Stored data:
++++++
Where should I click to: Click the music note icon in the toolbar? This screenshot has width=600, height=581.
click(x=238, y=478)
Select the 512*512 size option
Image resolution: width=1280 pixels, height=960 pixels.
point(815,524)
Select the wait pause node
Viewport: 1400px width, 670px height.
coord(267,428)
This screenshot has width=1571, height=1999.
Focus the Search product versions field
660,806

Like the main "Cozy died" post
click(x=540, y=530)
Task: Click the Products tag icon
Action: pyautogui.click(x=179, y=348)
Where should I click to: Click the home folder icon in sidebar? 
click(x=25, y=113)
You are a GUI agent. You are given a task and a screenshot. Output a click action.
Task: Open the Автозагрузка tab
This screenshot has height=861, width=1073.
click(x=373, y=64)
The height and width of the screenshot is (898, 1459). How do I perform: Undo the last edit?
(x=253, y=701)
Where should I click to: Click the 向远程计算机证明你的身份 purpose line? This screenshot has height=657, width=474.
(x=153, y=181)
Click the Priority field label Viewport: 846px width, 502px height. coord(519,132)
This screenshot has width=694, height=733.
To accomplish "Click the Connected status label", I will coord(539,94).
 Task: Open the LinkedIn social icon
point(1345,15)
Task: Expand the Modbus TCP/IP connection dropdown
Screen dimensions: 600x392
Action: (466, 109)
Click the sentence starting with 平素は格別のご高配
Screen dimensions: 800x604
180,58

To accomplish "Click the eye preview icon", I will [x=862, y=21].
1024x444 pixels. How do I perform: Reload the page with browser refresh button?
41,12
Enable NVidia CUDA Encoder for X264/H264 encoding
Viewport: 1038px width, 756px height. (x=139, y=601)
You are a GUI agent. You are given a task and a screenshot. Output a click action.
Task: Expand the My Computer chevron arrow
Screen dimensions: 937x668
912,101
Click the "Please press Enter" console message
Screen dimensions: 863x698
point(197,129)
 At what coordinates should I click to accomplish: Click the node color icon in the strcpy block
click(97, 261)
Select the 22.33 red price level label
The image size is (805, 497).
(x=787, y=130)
++++++
Instructions for the task:
Line by line, copy the data above exactly as it reads.

Your solution:
Where should I click to: Click the music note icon in the toolbar? This screenshot has width=600, height=581.
click(x=238, y=478)
Select the 512*512 size option
Image resolution: width=1280 pixels, height=960 pixels.
point(815,524)
Select the wait pause node
Viewport: 1400px width, 670px height.
coord(267,428)
This screenshot has width=1571, height=1999.
Focus the Search product versions field
660,806

Like the main "Cozy died" post
click(x=540, y=530)
Task: Click the Products tag icon
Action: pyautogui.click(x=179, y=348)
Where should I click to: Click the home folder icon in sidebar? 
click(x=25, y=113)
You are a GUI agent. You are given a task and a screenshot. Output a click action.
Task: Open the Автозагрузка tab
This screenshot has height=861, width=1073.
click(x=373, y=64)
The height and width of the screenshot is (898, 1459). How do I perform: Undo the last edit?
(x=253, y=701)
Where should I click to: Click the 向远程计算机证明你的身份 purpose line? This screenshot has height=657, width=474.
(x=153, y=181)
Click the Priority field label Viewport: 846px width, 502px height. coord(519,132)
This screenshot has width=694, height=733.
To accomplish "Click the Connected status label", I will coord(539,94).
 Task: Open the LinkedIn social icon
point(1345,15)
Task: Expand the Modbus TCP/IP connection dropdown
Screen dimensions: 600x392
Action: (466, 109)
Click the sentence starting with 平素は格別のご高配
Screen dimensions: 800x604
180,58

To accomplish "Click the eye preview icon", I will [x=862, y=21].
1024x444 pixels. How do I perform: Reload the page with browser refresh button?
41,12
Enable NVidia CUDA Encoder for X264/H264 encoding
Viewport: 1038px width, 756px height. (x=139, y=601)
You are a GUI agent. You are given a task and a screenshot. Output a click action.
Task: Expand the My Computer chevron arrow
Screen dimensions: 937x668
912,101
Click the "Please press Enter" console message
Screen dimensions: 863x698
point(197,129)
 At what coordinates should I click to accomplish: Click the node color icon in the strcpy block
click(97, 261)
Select the 22.33 red price level label
The image size is (805, 497).
(x=787, y=130)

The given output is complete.